◆ WHAT YOU HAVE TO DO
In the records below, please retype word for word every line from the one containing "Given: Open File Explorer from the taskbar" through the final one, both included, and nothing else.

◆ DATA SHOWN
#####

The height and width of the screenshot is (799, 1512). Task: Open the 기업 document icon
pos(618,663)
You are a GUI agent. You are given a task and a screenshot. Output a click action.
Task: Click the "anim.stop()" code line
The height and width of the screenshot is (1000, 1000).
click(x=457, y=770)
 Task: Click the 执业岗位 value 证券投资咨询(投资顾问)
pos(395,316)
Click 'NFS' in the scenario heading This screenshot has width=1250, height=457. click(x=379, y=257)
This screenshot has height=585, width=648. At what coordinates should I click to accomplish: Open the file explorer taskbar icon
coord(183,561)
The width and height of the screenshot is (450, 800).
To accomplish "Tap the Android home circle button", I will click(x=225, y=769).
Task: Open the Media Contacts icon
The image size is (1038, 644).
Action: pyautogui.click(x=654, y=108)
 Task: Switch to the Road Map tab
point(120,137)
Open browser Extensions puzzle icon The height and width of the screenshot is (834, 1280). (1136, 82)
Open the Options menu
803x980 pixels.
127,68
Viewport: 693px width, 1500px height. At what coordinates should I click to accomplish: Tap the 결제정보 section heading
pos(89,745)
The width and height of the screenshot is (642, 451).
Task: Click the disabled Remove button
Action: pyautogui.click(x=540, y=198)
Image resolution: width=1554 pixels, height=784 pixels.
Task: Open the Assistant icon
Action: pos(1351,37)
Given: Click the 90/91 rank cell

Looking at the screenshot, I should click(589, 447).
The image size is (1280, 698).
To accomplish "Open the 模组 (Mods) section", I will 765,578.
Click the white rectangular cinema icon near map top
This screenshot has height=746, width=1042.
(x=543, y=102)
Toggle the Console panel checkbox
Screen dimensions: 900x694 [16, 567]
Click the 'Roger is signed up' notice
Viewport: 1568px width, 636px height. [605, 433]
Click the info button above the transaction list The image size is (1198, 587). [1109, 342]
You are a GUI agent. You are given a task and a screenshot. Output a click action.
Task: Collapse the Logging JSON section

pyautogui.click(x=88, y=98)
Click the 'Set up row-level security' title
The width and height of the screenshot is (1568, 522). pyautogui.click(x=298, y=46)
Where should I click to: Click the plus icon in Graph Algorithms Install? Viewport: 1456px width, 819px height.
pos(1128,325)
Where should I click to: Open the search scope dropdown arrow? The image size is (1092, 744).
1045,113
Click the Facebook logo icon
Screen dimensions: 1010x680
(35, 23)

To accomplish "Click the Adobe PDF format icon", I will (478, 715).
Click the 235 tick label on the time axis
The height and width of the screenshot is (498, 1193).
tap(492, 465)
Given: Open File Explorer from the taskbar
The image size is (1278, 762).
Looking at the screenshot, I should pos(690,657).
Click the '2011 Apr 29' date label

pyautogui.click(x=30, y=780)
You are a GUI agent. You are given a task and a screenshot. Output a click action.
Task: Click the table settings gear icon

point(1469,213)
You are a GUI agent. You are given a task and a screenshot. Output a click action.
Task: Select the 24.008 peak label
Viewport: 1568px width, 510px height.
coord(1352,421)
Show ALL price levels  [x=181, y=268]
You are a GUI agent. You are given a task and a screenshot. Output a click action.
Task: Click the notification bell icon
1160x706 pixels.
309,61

#####

◆ RESPONSE BELOW
Given: Open File Explorer from the taskbar
The image size is (1278, 762).
Looking at the screenshot, I should pos(690,657).
Click the '2011 Apr 29' date label

pyautogui.click(x=30, y=780)
You are a GUI agent. You are given a task and a screenshot. Output a click action.
Task: Click the table settings gear icon

point(1469,213)
You are a GUI agent. You are given a task and a screenshot. Output a click action.
Task: Select the 24.008 peak label
Viewport: 1568px width, 510px height.
coord(1352,421)
Show ALL price levels  [x=181, y=268]
You are a GUI agent. You are given a task and a screenshot. Output a click action.
Task: Click the notification bell icon
1160x706 pixels.
309,61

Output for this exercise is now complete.